Germany warns US on market bubbles
By Ralph Atkins in Frankfurt
Published: November 20 2009 19:48 | Last updated: November 20 2009 19:48
Wolfgang Schäuble’s comments highlight official concern in Europe that the risk of further financial market turbulence has been exacerbated by the exceptional steps taken by central banks and governments to combat the crisis.
Last weekend, Liu Mingkang, China’s banking regulator, criticised the US Federal Reserve for fuelling the “dollar carry-trade”, in which investors borrow dollars at ultra-low interest rates and invest in higher-yielding assets abroad.
Speaking at a banking conference in Frankfurt on Friday, Mr Schäuble said it would be “naive” to assume the next asset price bubble would take the same guise as the last.
He said: “More likely today is a scenario in which excess liquidity globally creates a new [sort of] asset market bubble.”
He added: “That low interest rate currencies such as the US dollar are increasingly being used as a basis for currency carry trades should give pause for thought.

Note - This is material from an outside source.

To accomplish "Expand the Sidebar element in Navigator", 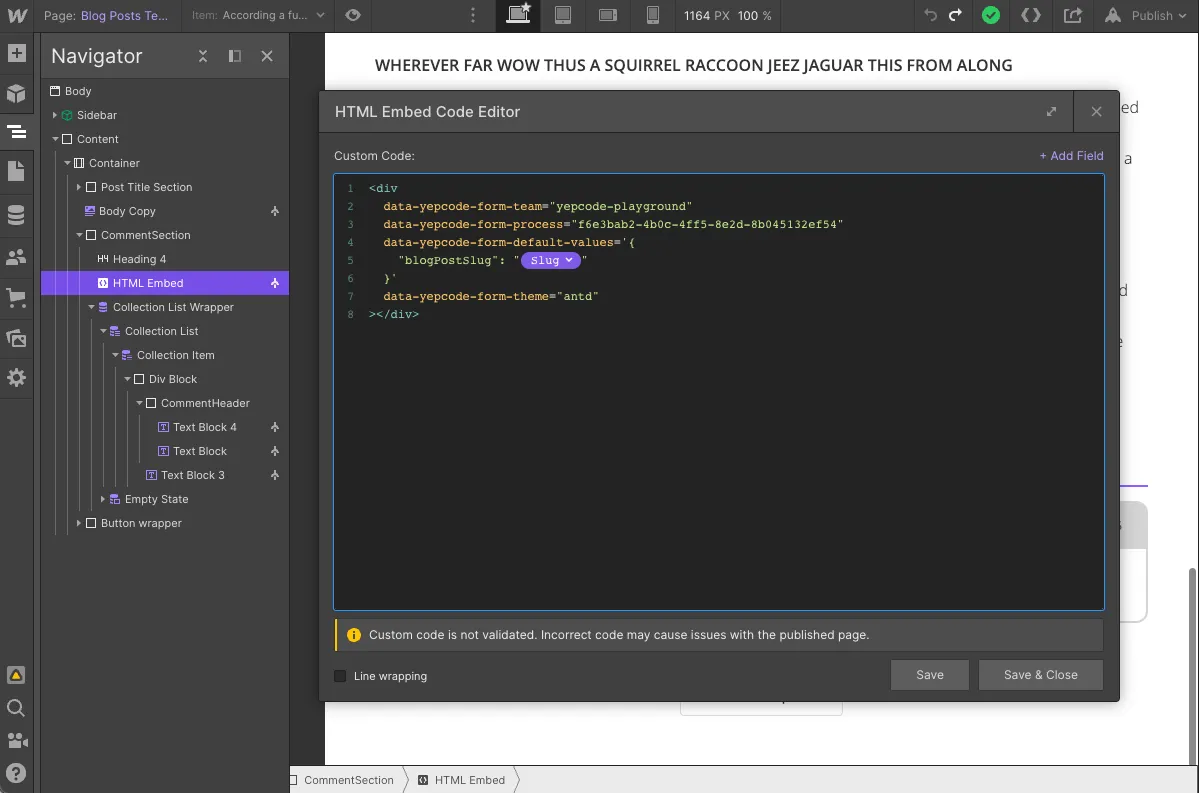I will [x=56, y=115].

If there was a sudden reversal in this business, markets would be threatened with enormous turbulence, including in foreign exchange markets.”

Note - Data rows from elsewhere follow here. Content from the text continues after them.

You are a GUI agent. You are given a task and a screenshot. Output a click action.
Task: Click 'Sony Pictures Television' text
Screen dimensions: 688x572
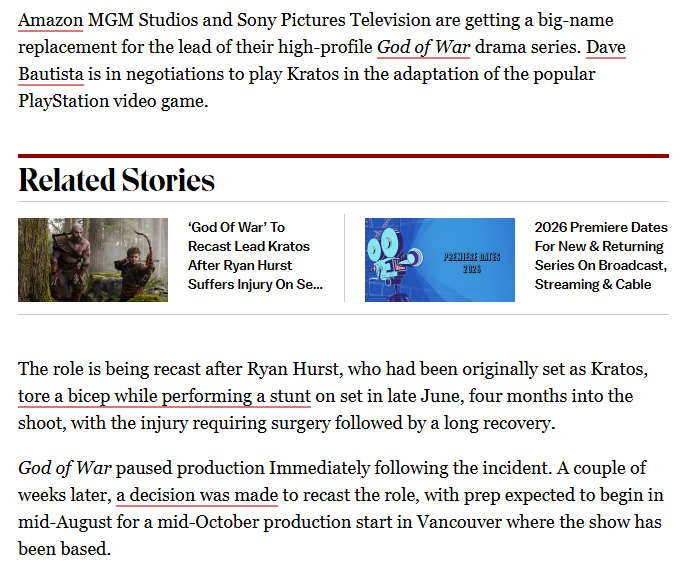334,20
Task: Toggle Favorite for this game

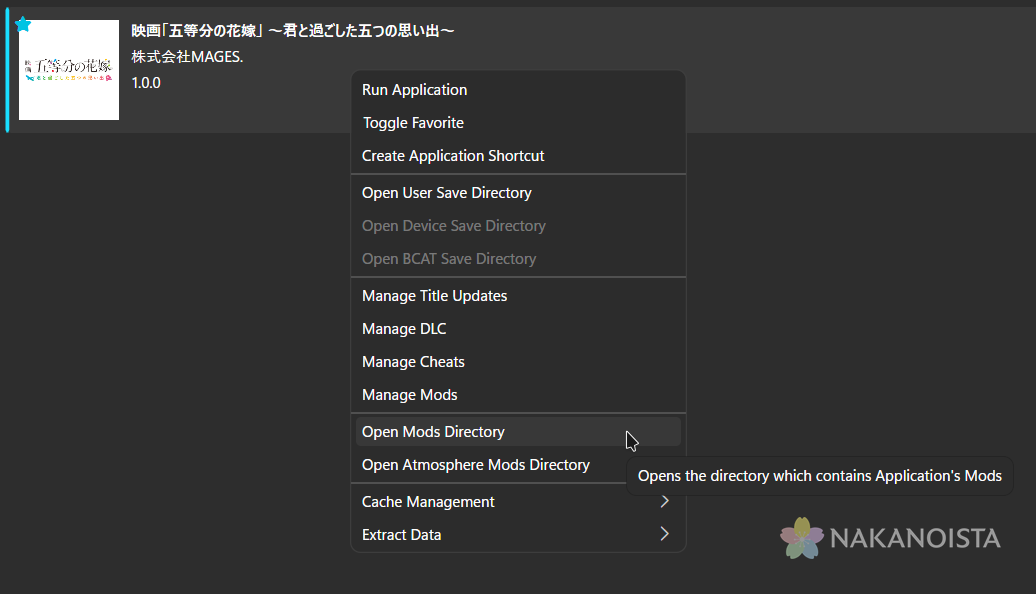Action: 413,123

Mr Schäuble, a political veteran, took over the German finance ministry after Angela Merkel began her second term as chancellor last month.

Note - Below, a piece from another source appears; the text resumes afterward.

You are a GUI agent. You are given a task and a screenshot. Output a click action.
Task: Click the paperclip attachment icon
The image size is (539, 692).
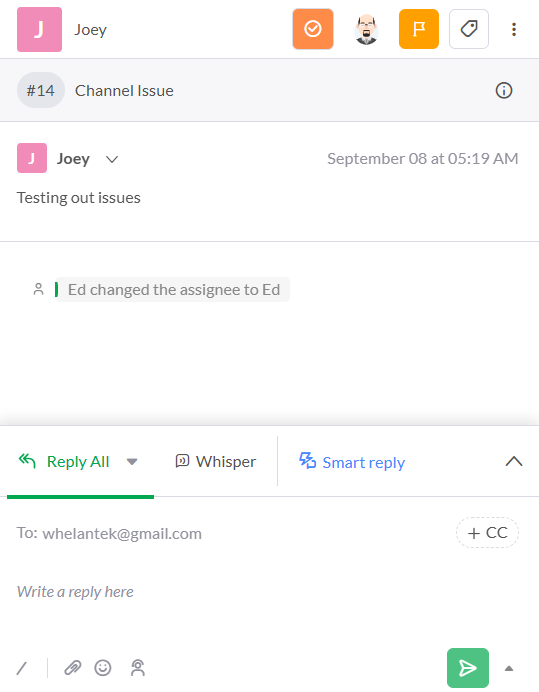pyautogui.click(x=73, y=668)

Interactive chart showing the dollar in the context of current market trends
His comments reflect the concern of European policymakers that the continent will bear the brunt of a global adjustment process through a stronger euro.
Further signs of official frustration about policy steps being taken elsewhere came from Lorenzo Bini Smaghi, a European Central Bank executive.
He said in a speech in Paris on Friday that emerging Asian economies were continuing “strongly accommodative monetary policies” in spite of their faster economic recoveries.
Although Mr Bini Smaghi did not mention the euro or the eurozone, he warned that delays in implementing an “exit [strategy] by the countries that are ahead in the cyclical upturn creates distortions and encourages other countries to delay their exit, thus further adding to the imbalances and making the exit more difficult for everybody”.
Separately, Jean-Claude Trichet, ECB president, issued his strongest warning yet that banks must control pay and bonuses.
Striking a noticeably stiffer tone, Mr Trichet told the Frankfurt conference: “Profits earned should be used, as a priority, to build capital and reserves, rather than be paid out as dividends or excessive compensation.”
The ECB president quoted a warning by Johann Wolfgang von Goethe, Frankfurt’s most famous son, on the need for self-restraint: “If I wanted to lavishly let myself go, I could well destroy myself and my environment.”
Mr Trichet said: “Compensation and bonuses must remain contained. Otherwise, we would take risks that Goethe [has] already described.”